**Work to complete:**
• 1. Return the passage from the blog post about Liddy's last prayer meeting, copied word for word, starting at "Then  things dragged" and ending at "wallet!  Um, yeah....".
• 2. Does each statement below agree with the blog post about Liddy's last prayer meeting? Answer yes or no for each, and quote the words from the post that decide it.
(a) The prayer meeting was smaller than usual.
(b) The writer's tendency to cry is a running joke in the household.
(c) Star was talking to her sister when she learned that Liddy's wallet had been found.
• 3. Write what comes next in the blog post about Liddy's last prayer meeting, picking up after its final sentence.

# START OF Reading text

However we toddled along to the OM prayer meeting, Lid's last one. Perhaps not the smartest place for me to have been just now.  I am managing, by focusing on one day at a time & not looking too far ahead to the day of Liddy's departure  ~ but of course this prayer meeting had a lot of focus of Liddy's commissioning & special prayer for her ~ including her missing wallet.  Someone gave me a hug & I dissolved.  My propensity to tears is a running joke in this household but knowing how much I will miss Liddy does not change what I believe about Chile: this is right; it is a genuine calling; Liddy has to answer the call of God on her life & there are so many small ways I can see this being confirmed over & over again: the way she relates to people; the way people respond to her; the dormant gifts now starting to surface ready to be used in Chile; the tunnel visioning that is sharpening her focus for the job ahead....lots & lots of things, none at all of which have anything at all to do with how I feel as her mother.  It doesn't make me feel any better either.

Then  things dragged on so long; bigger meeting than usual & lots of people wanting a final word with Liddy so that we nearly missed the last boat home!  Not how I wanted to spend a Thursday evening! Then , as Lid checked her FB page via her phone she let out a slightly hysterical hoot because Star had posted her entirely random conversation on FB about this conversation she thought she was having with her sister.  When Star thinks someone is having her on she gets completely snarky, & the more people don't let on they're busted the snarkier she gets.  She was getting very snarky indeed when she twigged it actually wasn't her sister on the other end but a member of our esteemed police force ringing to let us know they had found Liddy's wallet!  Um, yeah....

# END OF Reading text
# START OF Dataset extract

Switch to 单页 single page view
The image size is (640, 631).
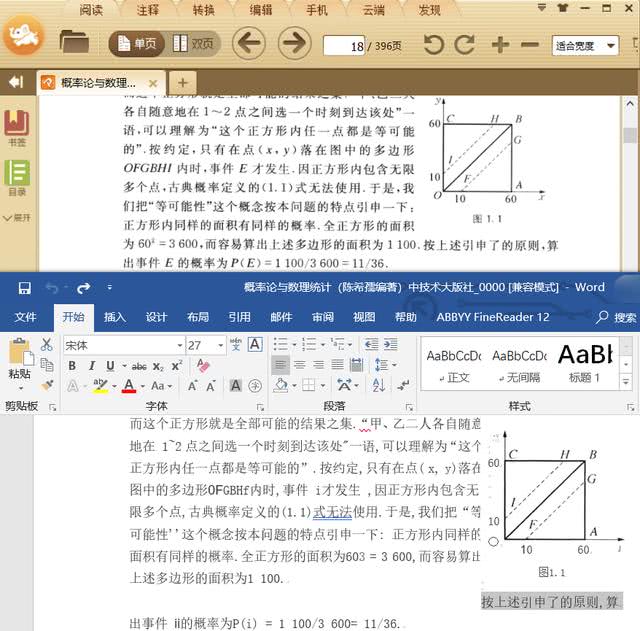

# END OF Dataset extract

**Final results:**
• 1.
Then  things dragged on so long; bigger meeting than usual & lots of people wanting a final word with Liddy so that we nearly missed the last boat home!  Not how I wanted to spend a Thursday evening! Then , as Lid checked her FB page via her phone she let out a slightly hysterical hoot because Star had posted her entirely random conversation on FB about this conversation she thought she was having with her sister.  When Star thinks someone is having her on she gets completely snarky, & the more people don't let on they're busted the snarkier she gets.  She was getting very snarky indeed when she twigged it actually wasn't her sister on the other end but a member of our esteemed police force ringing to let us know they had found Liddy's wallet!  Um, yeah....

• 2.
(a) No: "bigger meeting than usual"
(b) Yes: "My propensity to tears is a running joke in this household"
(c) No: "it actually wasn't her sister on the other end but a member of our esteemed police force ringing to let us know they had found Liddy's wallet"

• 3.
So I have sent Liddy of this morning to pick up her wallet & head on up to her ma's for some R & R.  I am incredibly grateful to Ruth & Ian who have walked this journey with us since Liddy was about 16, when they first travelled out to the island to visit with us & talk about the mission field & Liddy's calling.  They have been the most incredibly helpful & supportive people through all the ups & downs & nothing has ever been too much trouble.  They have given & given & given: of themselves, of their time, of their experience & even last night when Ruth came over to speak with me, she knows, as I do, that this is just the beginning, the tip of the iceberg.  There is so much more to come but most of the rest is hidden from view.  I have been shown snippets of the larger picture, as has Ruth, so there we were, like two old crones, wagging our heads sagely, seeing the light within Liddy blazing so brightly & knowing that for it to shine we have to let her go.  Ruth will miss her nearly as much as we will.

The next few weeks will be difficult.  The soccer team has a lunch planned & then her final day her church will commission her in the morning & I will put her on her plane that evening. At which point I will change the ticker over & we will start counting the days until she comes home again!

Wednesday, July 27, 2011

I don't know what happens to me on stage.  Something else seems to take over. ~Maria Callas

There is Liddy ~ & then there is everything else.  Life does not stop while we sort Lid out.  In just a few days Star turns 16.  As Aussies will know that means a whole lot of government paperwork lands on your doorstep, all of it to do with numbers.  I do not do numbers so I am getting a little wild about the eyes. It means that, in just a matter of days, the girl can go get her Learners!  Ummm....I don't think I am ready for this.  I don't think Australia is ready for this. *sigh* 

We did manage, after innumerable stops & starts & interruptions, to actually finish of last term's work.  We have yet to begin this terms!  Life just keeps getting in the way at present.  Luckily our supervisor is lovely & understanding & from past sad experience I do know it is possible to cram a term's worth of written work into just a few short days!  It's the showing what we're doing that causes all the problems.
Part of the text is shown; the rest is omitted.